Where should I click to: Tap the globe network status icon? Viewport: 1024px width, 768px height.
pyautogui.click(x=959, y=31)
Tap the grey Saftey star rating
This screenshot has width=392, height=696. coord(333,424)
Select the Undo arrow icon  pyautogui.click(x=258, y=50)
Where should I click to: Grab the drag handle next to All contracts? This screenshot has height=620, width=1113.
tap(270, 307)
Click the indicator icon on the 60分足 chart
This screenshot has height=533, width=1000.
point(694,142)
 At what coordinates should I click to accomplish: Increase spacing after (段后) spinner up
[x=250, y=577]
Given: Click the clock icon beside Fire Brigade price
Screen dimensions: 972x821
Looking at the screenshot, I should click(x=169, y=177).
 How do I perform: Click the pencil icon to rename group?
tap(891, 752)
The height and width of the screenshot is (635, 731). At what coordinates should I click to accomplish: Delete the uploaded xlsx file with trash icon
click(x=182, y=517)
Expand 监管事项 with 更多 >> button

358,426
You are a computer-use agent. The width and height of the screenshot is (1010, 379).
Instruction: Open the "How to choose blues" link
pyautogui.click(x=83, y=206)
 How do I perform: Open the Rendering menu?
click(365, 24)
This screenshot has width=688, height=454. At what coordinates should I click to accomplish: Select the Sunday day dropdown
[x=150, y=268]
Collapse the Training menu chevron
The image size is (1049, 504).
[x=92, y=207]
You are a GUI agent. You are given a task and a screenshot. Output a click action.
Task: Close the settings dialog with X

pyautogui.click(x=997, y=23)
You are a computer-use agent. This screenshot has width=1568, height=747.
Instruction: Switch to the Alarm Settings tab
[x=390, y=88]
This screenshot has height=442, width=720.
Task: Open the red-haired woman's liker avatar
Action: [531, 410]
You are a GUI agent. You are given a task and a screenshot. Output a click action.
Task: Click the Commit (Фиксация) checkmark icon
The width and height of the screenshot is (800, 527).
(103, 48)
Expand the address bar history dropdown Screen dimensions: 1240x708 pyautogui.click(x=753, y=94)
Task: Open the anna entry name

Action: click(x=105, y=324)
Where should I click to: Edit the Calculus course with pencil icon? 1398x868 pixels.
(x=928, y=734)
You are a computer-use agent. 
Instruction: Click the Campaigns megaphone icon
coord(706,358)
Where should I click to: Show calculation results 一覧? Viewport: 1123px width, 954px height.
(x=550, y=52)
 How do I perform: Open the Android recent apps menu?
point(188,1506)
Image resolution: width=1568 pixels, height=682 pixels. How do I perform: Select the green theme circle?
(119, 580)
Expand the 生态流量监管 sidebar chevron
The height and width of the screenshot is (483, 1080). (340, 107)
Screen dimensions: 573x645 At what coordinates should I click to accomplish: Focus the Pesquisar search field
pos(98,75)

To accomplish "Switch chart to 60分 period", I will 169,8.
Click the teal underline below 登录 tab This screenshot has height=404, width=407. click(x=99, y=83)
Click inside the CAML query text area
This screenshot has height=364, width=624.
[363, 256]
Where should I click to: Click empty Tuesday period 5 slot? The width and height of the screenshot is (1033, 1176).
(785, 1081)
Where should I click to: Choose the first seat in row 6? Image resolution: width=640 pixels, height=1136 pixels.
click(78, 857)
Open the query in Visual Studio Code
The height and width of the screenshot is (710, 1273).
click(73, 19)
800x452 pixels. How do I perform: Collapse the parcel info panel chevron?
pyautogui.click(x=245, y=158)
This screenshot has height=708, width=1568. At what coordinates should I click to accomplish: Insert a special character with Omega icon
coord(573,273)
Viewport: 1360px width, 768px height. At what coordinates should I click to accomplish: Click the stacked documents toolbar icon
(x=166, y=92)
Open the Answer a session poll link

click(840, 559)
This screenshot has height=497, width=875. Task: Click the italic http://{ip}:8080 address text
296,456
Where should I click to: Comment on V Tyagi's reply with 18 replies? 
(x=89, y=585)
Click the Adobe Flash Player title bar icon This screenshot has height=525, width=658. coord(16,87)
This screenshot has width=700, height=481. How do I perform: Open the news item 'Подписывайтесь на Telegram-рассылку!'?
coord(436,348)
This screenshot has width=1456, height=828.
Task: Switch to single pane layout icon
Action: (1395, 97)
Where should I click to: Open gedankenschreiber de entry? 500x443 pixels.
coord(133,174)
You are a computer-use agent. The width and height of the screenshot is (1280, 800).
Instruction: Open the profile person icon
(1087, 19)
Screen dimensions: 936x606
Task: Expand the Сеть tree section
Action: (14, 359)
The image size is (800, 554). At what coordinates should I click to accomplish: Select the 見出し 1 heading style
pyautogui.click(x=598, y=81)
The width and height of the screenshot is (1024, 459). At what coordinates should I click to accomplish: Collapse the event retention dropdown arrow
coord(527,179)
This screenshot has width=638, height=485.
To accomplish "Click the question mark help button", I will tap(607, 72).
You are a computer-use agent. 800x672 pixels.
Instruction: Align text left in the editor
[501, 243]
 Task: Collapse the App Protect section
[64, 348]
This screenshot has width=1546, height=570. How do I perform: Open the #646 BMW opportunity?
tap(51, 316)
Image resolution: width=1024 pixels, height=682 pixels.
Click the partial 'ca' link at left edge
::::::::
Your answer should be the lines above, from the line containing "Select the Undo" up to and including the line containing "Collapse the Training menu chevron", reproduced exactly and with nothing else.

Select the Undo arrow icon  pyautogui.click(x=258, y=50)
Where should I click to: Grab the drag handle next to All contracts? This screenshot has height=620, width=1113.
tap(270, 307)
Click the indicator icon on the 60分足 chart
This screenshot has height=533, width=1000.
point(694,142)
 At what coordinates should I click to accomplish: Increase spacing after (段后) spinner up
[x=250, y=577]
Given: Click the clock icon beside Fire Brigade price
Screen dimensions: 972x821
Looking at the screenshot, I should click(x=169, y=177).
 How do I perform: Click the pencil icon to rename group?
tap(891, 752)
The height and width of the screenshot is (635, 731). At what coordinates should I click to accomplish: Delete the uploaded xlsx file with trash icon
click(x=182, y=517)
Expand 监管事项 with 更多 >> button

358,426
You are a computer-use agent. The width and height of the screenshot is (1010, 379).
Instruction: Open the "How to choose blues" link
pyautogui.click(x=83, y=206)
 How do I perform: Open the Rendering menu?
click(365, 24)
This screenshot has width=688, height=454. At what coordinates should I click to accomplish: Select the Sunday day dropdown
[x=150, y=268]
Collapse the Training menu chevron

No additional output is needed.